## INSTRUCTIONS TO FOLLOW
Within the material below, how many lines carry the word "accomplish"? State only the number.

## MATERIAL SHOWN
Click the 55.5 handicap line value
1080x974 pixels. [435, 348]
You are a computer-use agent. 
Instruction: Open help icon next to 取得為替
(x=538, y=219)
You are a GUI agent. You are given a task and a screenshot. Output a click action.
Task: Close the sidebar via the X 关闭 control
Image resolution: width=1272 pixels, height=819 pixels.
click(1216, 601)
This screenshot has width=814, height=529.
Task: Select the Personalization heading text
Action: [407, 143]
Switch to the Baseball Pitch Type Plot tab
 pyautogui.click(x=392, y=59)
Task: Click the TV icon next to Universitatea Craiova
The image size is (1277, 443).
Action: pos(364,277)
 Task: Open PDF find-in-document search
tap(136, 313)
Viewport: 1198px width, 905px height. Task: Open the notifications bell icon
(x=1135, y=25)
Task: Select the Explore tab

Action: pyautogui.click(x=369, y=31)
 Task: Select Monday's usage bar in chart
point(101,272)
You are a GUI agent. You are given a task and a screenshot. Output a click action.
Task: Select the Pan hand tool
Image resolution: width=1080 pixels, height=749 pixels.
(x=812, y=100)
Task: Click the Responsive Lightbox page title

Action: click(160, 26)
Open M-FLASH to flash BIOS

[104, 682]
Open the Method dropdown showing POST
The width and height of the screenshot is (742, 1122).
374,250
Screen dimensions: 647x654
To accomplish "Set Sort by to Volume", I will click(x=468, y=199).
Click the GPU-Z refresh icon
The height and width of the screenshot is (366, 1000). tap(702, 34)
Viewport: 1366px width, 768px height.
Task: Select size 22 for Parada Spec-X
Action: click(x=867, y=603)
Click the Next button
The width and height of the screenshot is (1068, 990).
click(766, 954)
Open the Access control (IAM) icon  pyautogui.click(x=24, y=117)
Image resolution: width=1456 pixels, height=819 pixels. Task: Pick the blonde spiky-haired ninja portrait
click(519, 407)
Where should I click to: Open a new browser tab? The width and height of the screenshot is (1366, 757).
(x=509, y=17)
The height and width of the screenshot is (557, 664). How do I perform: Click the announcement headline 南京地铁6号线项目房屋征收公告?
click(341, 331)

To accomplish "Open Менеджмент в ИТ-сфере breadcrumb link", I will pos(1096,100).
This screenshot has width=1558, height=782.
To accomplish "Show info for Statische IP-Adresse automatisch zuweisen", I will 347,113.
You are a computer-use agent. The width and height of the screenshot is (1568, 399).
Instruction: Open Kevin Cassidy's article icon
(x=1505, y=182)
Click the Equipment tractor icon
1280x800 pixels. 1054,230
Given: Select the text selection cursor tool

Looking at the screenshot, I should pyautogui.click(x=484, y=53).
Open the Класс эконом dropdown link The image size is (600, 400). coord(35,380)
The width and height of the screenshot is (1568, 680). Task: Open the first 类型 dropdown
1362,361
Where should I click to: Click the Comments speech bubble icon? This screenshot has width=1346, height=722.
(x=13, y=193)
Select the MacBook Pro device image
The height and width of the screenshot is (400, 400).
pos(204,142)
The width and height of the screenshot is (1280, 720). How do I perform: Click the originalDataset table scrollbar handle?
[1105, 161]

## RESPONSE
3